Technical Abstract: MicroRNAs (miRNAs) ubiquitously exist in microorganisms, plants and animals, and appear to modulate a wide range of critical biological processes. However, no definitive conclusion has been reached regarding the uptake of exogenous dietary small RNAs into mammalian circulation and organs and cross-kingdom regulation. One of the critical issues is our ability to assess and distinguish the origin of miRNAs. Although periodate oxidation has been used to differentiate mammalian and plant miRNAs, validation of treatment efficiency and inclusion of proper controls for this method were lacking in previous studies.
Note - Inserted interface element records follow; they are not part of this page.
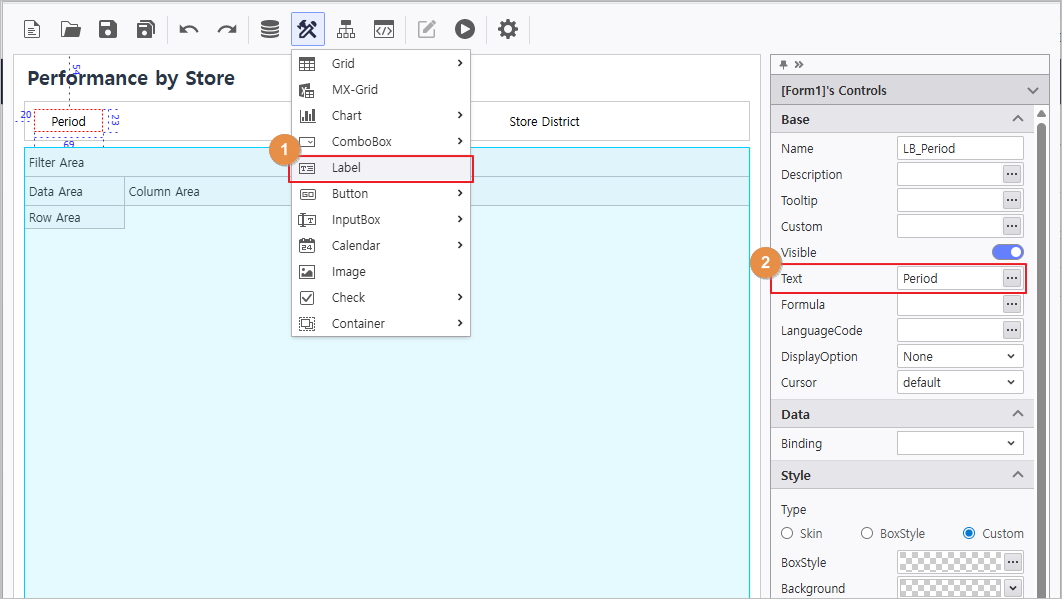The image size is (1062, 599).
Task: Open the database icon in toolbar
Action: [270, 29]
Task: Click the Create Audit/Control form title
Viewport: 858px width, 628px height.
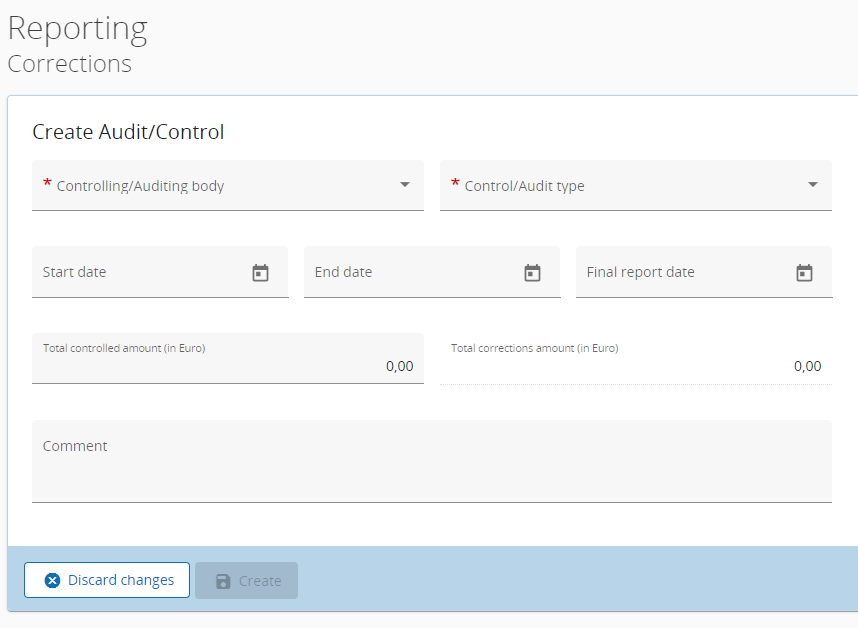Action: 129,132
This study aimed to address: 1) the efficiency of periodate treatment in plant or mammalian RNA matrices, and 2) the necessity of inclusion of internal controls. We found that overloading the reaction system with a high concentration of RNA resulted in incomplete oxidation of unmethylated miRNA. We designed and tested spike-in synthetic miRNAs in various plant and mammalian matrices and showed that they can be used as control for the completion of periodate oxidation. The abundant miRNAs from soy and corn were analyzed in the plasma, liver, and fecal samples of C57BL/6 mice fed with a corn and soy based chow diet using our improved methodology. We did not detect plant miRNAs in the mouse plasma or liver samples. In summary, an improved methodology was developed for plant miRNA detection that appears to work well in different sample matrices.